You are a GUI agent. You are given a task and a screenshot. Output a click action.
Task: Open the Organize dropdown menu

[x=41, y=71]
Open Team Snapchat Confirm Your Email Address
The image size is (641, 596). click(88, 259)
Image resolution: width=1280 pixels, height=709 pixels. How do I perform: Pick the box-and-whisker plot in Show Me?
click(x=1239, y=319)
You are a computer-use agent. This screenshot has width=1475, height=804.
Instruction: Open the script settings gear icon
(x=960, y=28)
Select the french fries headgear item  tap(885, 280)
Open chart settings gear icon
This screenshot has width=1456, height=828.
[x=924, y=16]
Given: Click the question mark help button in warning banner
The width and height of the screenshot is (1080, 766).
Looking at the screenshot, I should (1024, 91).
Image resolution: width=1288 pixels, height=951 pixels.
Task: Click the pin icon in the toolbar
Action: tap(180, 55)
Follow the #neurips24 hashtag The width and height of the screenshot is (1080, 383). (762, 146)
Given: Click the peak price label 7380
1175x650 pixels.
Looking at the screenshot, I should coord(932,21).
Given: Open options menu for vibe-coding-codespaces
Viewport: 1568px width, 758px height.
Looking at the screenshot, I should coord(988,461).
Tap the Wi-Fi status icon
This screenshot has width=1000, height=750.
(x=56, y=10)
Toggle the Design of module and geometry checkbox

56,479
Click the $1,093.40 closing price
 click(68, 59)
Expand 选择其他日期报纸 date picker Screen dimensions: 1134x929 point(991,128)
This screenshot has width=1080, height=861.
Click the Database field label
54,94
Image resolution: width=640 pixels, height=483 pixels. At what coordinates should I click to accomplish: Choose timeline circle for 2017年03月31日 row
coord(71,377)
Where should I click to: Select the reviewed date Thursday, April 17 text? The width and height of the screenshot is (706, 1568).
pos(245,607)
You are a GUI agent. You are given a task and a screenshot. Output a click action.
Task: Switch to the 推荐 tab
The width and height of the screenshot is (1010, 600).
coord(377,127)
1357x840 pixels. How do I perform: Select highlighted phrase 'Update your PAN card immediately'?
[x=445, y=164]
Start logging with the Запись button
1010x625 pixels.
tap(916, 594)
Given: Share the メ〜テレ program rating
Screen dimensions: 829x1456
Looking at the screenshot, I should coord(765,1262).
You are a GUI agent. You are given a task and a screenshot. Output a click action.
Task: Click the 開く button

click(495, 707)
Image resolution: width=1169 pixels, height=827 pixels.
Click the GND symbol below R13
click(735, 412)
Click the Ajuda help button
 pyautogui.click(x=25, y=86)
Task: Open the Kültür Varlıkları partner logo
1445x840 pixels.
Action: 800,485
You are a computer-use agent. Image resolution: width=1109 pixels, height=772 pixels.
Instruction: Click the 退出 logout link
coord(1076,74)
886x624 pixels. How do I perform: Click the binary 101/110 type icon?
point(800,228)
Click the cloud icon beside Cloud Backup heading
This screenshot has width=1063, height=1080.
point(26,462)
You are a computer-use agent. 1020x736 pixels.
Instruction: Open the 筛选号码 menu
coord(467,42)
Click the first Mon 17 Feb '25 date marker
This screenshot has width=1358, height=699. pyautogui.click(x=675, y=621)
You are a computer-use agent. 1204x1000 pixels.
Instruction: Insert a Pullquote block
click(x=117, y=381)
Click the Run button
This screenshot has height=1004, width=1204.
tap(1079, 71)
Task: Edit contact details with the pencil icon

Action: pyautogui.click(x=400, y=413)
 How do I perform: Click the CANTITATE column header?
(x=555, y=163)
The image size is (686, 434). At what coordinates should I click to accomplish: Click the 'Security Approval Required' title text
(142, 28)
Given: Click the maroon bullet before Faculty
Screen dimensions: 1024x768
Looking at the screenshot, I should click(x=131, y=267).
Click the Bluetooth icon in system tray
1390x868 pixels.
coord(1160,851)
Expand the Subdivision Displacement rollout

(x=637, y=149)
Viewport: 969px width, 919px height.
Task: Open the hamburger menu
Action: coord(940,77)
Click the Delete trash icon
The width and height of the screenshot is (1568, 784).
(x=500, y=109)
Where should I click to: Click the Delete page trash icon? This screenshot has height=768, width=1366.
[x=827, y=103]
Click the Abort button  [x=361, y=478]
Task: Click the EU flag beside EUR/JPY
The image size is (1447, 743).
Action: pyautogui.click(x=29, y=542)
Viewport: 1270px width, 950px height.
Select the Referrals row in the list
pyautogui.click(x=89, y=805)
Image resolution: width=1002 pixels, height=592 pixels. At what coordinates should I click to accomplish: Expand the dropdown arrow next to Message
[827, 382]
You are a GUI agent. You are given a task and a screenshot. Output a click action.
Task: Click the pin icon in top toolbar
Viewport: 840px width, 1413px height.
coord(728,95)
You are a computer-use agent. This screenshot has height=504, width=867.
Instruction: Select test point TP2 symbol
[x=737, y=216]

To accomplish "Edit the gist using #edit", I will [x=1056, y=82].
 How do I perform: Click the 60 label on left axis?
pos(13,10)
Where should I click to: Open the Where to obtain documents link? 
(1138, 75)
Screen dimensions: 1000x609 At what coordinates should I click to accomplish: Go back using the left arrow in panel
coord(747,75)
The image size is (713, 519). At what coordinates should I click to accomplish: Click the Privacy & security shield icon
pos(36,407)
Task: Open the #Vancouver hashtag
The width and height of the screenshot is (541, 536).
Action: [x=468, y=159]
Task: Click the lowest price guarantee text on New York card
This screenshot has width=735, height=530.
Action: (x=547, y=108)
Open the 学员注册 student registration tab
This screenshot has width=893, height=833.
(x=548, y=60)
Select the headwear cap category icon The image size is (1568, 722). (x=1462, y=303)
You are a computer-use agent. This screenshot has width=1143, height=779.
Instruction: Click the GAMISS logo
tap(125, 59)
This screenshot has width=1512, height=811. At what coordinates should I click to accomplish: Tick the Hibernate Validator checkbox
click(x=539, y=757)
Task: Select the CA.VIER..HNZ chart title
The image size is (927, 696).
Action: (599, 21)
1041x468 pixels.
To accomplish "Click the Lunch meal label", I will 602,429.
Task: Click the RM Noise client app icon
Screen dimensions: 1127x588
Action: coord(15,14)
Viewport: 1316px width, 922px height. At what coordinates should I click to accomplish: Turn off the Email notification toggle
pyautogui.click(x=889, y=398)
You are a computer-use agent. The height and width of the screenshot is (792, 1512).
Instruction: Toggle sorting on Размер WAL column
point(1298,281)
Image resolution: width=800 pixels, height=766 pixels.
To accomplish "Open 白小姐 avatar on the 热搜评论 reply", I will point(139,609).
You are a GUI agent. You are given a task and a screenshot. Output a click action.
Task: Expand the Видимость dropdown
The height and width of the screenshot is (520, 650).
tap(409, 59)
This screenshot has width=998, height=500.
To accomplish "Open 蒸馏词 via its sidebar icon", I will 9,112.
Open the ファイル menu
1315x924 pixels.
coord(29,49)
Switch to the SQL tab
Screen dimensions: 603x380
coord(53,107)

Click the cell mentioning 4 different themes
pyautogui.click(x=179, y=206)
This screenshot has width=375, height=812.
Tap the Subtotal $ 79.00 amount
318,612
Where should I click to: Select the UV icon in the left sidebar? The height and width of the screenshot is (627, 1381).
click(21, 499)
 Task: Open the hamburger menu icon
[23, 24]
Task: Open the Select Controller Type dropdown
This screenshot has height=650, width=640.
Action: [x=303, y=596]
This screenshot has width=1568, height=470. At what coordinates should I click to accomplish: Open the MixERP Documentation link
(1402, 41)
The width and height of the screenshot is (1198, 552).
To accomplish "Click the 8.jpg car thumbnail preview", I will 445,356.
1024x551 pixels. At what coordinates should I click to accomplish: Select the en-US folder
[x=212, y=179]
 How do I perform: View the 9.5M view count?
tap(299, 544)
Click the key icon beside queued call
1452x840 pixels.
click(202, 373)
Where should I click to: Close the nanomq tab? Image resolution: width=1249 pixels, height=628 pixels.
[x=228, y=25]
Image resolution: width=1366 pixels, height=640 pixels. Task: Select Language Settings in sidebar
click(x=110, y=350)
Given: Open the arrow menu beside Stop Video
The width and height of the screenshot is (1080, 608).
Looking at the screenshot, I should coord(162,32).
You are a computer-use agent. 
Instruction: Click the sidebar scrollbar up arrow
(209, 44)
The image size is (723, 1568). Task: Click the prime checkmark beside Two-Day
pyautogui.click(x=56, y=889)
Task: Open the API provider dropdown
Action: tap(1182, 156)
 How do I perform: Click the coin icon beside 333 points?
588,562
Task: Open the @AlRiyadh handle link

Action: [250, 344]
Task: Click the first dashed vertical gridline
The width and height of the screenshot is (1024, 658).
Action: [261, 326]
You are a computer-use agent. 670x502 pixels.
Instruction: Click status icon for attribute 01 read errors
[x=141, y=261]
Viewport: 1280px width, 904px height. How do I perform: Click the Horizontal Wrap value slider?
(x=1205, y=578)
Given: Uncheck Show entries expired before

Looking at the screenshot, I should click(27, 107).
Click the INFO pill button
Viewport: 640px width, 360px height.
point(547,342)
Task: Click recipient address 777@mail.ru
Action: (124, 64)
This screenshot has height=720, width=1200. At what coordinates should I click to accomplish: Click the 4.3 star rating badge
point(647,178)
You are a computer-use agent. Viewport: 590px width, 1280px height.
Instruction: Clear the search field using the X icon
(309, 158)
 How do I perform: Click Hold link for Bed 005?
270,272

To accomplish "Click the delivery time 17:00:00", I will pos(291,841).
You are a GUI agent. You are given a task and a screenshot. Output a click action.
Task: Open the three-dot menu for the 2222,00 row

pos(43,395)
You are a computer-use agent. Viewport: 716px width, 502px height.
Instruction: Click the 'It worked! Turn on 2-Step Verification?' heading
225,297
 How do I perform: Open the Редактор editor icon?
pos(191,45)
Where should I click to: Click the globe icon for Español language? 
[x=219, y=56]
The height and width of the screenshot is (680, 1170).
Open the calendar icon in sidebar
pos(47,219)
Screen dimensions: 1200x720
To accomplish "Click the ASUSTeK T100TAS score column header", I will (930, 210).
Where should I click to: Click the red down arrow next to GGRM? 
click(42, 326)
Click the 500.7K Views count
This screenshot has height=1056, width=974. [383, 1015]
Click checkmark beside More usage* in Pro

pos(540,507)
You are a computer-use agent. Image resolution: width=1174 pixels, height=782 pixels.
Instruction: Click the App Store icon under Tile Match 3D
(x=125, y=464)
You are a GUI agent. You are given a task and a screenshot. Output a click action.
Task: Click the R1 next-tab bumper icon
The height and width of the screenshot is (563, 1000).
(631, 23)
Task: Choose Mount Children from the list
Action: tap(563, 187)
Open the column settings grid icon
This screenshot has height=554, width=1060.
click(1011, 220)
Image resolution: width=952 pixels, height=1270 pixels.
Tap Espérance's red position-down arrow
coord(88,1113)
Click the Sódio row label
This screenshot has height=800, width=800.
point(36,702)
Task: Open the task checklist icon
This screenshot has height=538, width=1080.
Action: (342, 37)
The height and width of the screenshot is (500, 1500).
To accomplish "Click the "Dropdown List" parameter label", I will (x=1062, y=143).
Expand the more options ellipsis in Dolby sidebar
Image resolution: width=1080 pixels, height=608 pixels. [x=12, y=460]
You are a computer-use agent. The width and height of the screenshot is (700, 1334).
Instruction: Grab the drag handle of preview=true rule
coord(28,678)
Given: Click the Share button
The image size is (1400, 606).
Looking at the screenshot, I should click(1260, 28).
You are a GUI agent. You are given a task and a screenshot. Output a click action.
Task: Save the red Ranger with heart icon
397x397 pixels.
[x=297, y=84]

━━━━━━

→ **Description of the task**: Return exactly the lines above from the line that has "Given: Share the メ〜テレ program rating" through the line that has "You are a computer-use agent. Image resolution: width=1109", inclusive, and nothing else.

→ **Solution to this problem**:
Given: Share the メ〜テレ program rating
Screen dimensions: 829x1456
Looking at the screenshot, I should coord(765,1262).
You are a GUI agent. You are given a task and a screenshot. Output a click action.
Task: Click the 開く button

click(495, 707)
Image resolution: width=1169 pixels, height=827 pixels.
Click the GND symbol below R13
click(735, 412)
Click the Ajuda help button
 pyautogui.click(x=25, y=86)
Task: Open the Kültür Varlıkları partner logo
1445x840 pixels.
Action: 800,485
You are a computer-use agent. Image resolution: width=1109 pixels, height=772 pixels.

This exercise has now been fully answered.